After this is finished and potential backups are restored, a final Fleet project is added to the Rancher clusters to deploy the ArgoCD application to deploy the workloads I want to run on the clusters. (05-applications.yml
)
All data is stored in Longhorn volumes, which are sent daily to a Minio instance running on my NAS. Before a redeployment of the Rancher clusters, the Longhorn volumes are backed up to the NAS to be restored between the 04-rancher-config.yml
and 05-applications.yml
playbooks.

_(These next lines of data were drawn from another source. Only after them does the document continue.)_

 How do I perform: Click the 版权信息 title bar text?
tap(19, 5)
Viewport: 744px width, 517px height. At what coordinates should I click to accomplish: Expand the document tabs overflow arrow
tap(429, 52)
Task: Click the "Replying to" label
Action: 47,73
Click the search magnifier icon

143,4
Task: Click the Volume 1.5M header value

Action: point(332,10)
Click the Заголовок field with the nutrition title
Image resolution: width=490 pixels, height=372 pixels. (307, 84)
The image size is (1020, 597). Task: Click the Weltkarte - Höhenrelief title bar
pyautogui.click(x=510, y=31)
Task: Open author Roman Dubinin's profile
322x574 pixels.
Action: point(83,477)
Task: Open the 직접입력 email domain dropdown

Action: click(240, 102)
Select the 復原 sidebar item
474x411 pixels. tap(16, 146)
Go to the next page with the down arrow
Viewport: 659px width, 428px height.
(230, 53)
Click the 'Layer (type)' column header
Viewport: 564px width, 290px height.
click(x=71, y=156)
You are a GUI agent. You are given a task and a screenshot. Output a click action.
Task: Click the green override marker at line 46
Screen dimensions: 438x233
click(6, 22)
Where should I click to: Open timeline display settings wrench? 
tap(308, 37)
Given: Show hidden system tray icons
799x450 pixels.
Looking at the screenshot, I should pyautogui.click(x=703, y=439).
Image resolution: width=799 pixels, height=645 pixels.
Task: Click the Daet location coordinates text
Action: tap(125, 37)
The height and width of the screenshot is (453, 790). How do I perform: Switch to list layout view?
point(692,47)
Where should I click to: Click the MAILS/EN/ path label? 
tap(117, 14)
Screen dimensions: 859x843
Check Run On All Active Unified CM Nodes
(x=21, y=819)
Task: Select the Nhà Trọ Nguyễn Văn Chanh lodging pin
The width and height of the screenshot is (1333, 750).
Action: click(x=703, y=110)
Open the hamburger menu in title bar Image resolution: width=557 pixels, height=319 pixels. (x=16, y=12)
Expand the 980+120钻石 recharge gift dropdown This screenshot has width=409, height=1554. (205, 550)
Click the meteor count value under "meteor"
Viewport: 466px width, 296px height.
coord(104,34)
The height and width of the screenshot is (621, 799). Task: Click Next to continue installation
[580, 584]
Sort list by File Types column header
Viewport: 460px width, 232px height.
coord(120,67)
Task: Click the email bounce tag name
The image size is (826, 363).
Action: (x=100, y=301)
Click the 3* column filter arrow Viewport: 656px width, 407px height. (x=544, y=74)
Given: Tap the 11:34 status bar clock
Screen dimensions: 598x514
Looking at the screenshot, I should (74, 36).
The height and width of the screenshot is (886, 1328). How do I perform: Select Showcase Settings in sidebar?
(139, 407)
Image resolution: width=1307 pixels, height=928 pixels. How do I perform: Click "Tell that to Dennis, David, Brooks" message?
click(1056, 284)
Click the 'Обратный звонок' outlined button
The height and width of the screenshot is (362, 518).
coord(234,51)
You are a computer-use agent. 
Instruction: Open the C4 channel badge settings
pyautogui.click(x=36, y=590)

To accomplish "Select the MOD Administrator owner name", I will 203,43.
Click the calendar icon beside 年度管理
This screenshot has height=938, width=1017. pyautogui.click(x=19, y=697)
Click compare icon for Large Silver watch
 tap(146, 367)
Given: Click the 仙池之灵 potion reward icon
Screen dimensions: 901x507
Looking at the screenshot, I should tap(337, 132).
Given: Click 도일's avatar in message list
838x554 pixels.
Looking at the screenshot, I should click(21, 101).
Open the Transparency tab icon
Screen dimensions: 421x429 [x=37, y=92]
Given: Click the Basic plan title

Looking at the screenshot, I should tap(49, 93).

This is done by running the playbooks/hetzner/backup/create.yml
playbook.
This writes a temporary file to the host running Ansible to store the backup names to be restored later. This is not strictly necessary, as this can be retrieved manually using the Rancher UI, but this is a simple way to automate the process. In the future, I would like to automate the lookups of the most recent backups as well, so that this can be ran even after an unexpected required redeployment, but this is not a priority at the moment.
Volumes that already exist in Longhorn are skipped from being restored, so this should be ran before the 05-applications.yml
playbook is ran. This also means that there is no problem with running this playbook multiple times, as it will only restore the volumes that do not exist yet.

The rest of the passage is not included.